» **Your objective**
Render the part of the rows below that opens with the line containing "coordinates (1007, 876)." and closes with the line containing "y-tick-label: 10⁻² is" as a Markdown table with columns No. and Line. Number each line and leave out blank lines.

» **Source data**
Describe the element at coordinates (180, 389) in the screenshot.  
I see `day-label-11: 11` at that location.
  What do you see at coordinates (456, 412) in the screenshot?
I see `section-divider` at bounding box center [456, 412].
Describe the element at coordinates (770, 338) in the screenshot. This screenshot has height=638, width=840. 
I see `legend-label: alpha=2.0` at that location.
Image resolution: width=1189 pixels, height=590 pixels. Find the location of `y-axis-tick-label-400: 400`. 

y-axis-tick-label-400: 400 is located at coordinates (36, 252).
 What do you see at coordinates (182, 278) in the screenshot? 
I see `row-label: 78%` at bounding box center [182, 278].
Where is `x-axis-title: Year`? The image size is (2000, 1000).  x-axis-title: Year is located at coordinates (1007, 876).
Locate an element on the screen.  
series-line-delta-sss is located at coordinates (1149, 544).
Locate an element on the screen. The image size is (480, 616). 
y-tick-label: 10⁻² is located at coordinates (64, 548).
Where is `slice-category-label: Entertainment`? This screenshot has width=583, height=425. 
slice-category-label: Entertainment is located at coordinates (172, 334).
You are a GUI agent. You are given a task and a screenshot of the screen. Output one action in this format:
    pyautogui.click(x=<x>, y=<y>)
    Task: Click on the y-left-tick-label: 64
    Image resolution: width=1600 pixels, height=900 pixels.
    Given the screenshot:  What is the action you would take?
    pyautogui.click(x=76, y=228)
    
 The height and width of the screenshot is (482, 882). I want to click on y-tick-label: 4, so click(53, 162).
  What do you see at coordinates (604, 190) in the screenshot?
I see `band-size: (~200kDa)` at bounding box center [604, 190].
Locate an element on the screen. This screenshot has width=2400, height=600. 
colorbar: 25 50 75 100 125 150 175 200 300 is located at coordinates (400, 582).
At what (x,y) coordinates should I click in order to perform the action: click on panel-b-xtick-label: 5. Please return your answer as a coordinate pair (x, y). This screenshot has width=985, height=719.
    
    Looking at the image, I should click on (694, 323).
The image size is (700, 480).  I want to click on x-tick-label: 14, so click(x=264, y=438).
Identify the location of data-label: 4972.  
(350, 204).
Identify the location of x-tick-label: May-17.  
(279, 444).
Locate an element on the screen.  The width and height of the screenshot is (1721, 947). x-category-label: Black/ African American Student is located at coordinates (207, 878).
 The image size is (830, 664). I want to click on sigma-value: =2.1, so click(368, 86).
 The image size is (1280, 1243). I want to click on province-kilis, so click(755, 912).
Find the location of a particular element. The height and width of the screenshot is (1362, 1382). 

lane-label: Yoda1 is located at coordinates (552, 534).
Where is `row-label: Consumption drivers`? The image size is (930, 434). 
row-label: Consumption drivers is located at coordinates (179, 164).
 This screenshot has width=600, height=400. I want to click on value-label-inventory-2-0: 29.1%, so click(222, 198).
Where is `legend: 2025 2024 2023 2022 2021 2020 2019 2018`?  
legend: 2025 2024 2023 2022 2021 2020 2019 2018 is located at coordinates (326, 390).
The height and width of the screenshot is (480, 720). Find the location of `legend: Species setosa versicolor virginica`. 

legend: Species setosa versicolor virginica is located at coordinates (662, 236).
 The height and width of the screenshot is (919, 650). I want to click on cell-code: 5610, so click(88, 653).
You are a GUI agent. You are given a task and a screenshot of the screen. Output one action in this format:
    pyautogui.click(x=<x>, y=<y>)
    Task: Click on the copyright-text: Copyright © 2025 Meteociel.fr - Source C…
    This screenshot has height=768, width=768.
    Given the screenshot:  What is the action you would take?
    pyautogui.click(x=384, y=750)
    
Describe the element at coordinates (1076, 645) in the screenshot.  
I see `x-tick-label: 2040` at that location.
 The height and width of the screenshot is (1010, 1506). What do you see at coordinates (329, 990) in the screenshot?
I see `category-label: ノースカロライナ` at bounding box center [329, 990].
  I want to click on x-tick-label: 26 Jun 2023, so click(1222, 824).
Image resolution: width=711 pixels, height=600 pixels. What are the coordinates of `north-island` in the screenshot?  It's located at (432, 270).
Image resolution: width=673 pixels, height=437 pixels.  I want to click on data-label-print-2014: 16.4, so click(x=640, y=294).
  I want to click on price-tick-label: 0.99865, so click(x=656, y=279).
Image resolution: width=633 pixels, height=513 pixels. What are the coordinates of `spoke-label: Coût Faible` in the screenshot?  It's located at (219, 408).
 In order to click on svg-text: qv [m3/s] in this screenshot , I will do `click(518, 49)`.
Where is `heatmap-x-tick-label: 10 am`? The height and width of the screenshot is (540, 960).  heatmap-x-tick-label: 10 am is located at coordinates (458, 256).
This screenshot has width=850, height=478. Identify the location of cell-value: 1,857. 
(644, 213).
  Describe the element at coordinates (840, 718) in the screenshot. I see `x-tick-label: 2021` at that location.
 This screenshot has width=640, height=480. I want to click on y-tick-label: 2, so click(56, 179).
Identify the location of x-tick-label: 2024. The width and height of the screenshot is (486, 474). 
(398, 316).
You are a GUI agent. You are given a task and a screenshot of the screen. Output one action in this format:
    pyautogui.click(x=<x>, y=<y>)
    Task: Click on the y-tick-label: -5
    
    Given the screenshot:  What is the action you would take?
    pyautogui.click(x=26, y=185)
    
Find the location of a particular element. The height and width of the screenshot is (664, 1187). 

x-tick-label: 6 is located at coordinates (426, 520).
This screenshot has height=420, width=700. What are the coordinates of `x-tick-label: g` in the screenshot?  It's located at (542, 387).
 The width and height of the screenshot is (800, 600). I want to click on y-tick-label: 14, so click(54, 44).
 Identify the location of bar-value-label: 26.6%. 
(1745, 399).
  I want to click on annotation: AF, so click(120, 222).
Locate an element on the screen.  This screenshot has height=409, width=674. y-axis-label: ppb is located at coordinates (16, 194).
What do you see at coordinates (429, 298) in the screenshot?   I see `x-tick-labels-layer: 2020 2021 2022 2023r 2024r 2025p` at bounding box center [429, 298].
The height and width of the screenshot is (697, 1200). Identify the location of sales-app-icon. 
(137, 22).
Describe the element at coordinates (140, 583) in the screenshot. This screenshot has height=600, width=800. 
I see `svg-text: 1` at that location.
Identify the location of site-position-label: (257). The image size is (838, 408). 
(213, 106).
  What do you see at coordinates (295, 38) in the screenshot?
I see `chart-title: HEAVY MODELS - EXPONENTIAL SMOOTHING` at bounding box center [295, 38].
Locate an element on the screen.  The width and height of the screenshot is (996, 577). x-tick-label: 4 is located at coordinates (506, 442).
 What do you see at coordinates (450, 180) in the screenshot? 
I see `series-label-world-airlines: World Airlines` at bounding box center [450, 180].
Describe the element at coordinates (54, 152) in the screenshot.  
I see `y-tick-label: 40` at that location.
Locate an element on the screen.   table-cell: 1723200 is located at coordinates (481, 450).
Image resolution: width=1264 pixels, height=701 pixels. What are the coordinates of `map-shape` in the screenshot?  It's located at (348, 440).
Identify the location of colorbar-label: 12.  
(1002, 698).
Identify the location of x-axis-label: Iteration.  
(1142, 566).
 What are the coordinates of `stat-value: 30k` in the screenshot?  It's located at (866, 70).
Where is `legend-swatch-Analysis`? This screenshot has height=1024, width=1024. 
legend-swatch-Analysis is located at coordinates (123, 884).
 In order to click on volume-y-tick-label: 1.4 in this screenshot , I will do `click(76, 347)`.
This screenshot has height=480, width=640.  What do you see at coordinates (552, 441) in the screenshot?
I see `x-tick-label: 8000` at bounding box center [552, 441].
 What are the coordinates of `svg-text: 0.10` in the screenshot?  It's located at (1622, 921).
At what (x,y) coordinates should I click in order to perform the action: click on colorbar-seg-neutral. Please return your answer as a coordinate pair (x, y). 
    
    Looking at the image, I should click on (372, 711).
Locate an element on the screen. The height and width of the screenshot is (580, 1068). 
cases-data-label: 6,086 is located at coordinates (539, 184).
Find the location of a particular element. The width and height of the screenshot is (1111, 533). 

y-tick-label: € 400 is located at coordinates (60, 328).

» **Output of the exercise**
| No. | Line |
|---|---|
| 1 | Where is `x-axis-title: Year`? The image size is (2000, 1000).  x-axis-title: Year is located at coordinates (1007, 876). |
| 2 | Locate an element on the screen.   |
| 3 | series-line-delta-sss is located at coordinates (1149, 544). |
| 4 | Locate an element on the screen. The image size is (480, 616).  |
| 5 | y-tick-label: 10⁻² is located at coordinates (64, 548). |